Nobody likes to feel used.
This is probably not a news flash, but salespeople don’t like to feel as though they’re being used by their sales manager to hit their budget or bonus.
During an industry conference, I happened to be sitting next to two sales managers discussing their second-quarter budgets and how difficult it was going to be to hit them.
The manager doing most of the talking said to the other, “I just don’t know what I am going to do. Maybe I just need to get more bodies in here and get them out selling and hitting the streets.

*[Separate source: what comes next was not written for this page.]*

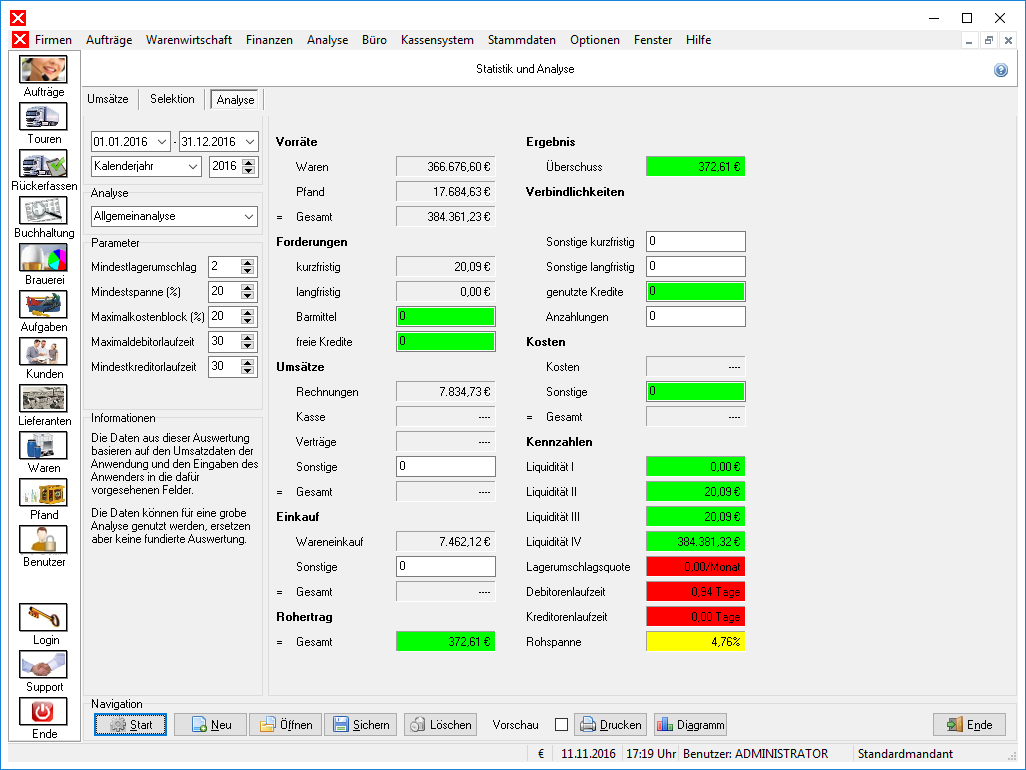Open the Kunden sidebar icon
This screenshot has width=1026, height=770.
[x=43, y=352]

The folks I have in here right now just aren’t getting it done for me, and I don’t want to miss hitting my bonus in Q2.”
Compliance Not Commitment
Let’s face it, the conversation I overheard is not that unusual, is it?

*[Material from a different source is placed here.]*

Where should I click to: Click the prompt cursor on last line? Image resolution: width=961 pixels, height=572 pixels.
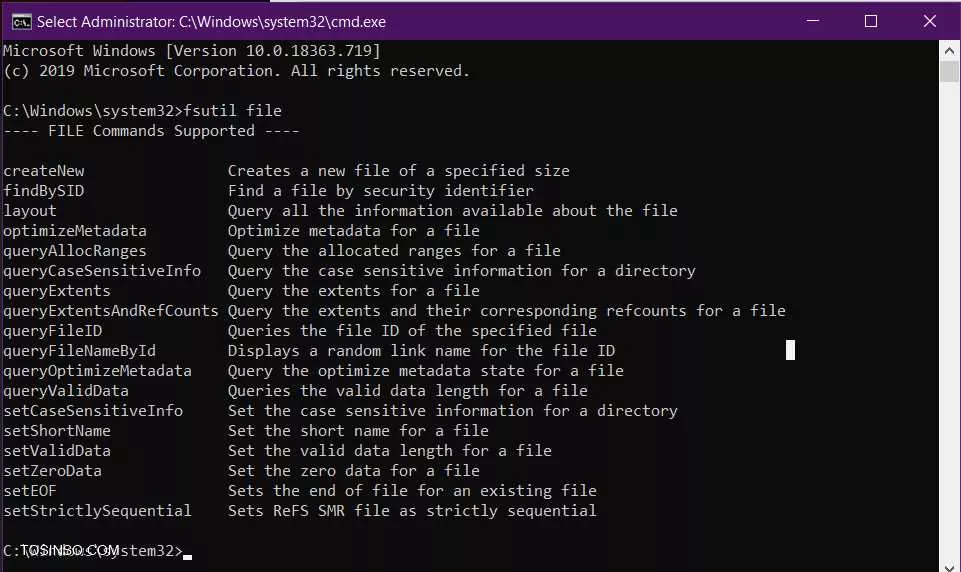click(188, 557)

Sadly, this is a prevailing sentiment among many managers these days who believe their ticket to success is hiring more salespeople than they actually need because some won’t make it, putting those sellers through product training so they are well-versed in what they can sell, and then telling them how much activity they expect of them.

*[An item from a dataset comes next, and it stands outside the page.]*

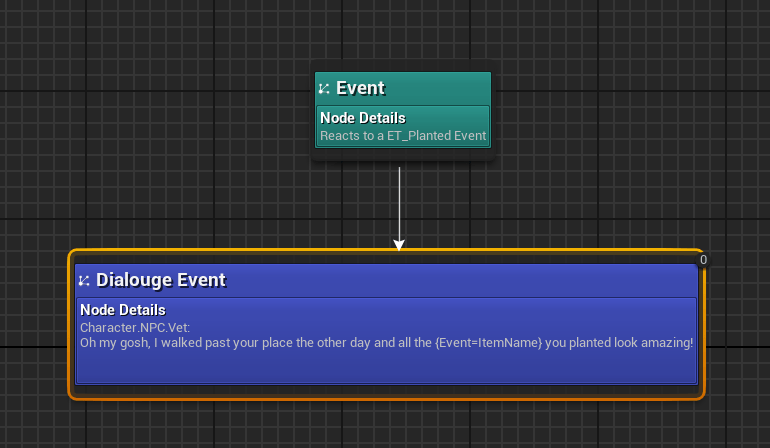This screenshot has height=448, width=770.
Task: Click Node Details heading in Event node
Action: click(362, 118)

They believe if they get that right, BOOM! They’ll hit their numbers. Even some of the more savvy sales managers, who recognize this is not how to achieve success, behave this way.
People don’t want to be made to feel that way, and treating them as mere cogs in the machine only leads to higher employee turnover, higher customer attrition, lower employee engagement, and the perception over time that this is “just a job.”
You get what a friend of mine describes as “compliance and not commitment.” So, why do people do it, then? There are a few reasons:
- That’s the sales environment they grew up in, so sadly it feels normal.
- They’re so focused on making their bonus that they can’t see any other way.
- They don’t value the unique talents of their people and believe that anyone can do the work if they try hard enough.
- They don’t have a better plan and don’t know what else to do.
Growing and developing our people is the best strategy!
Had I pushed myself into that conversation that I overheard, here’s what I would have said, “Let me suggest a different way for you to approach this. Change your end goal. Rather than focusing on the goal of hitting your budget and driving your manpower that way, instead change your goal to developing your salespeople into superstars. If you grow each individual to maximize their potential and improve their sales performance, you will have a team of superstars. Do that, and you will accomplish more than making your bonus. You will end up crushing your sales numbers, setting new records, and making your salespeople love working for you. Remember, you worked hard to find talented salespeople and bring them on board. Don’t throw that work away by making it their job to hit your budget.”
The moral of this story is that it’s essential to hire talented salespeople, but hiring them is not enough. After you bring each person on board, you need to commit to growing and developing them way beyond their initial training.
Talented people are never done growing! Do this, hire and develop each individual in your organization, and you will always win in the long run.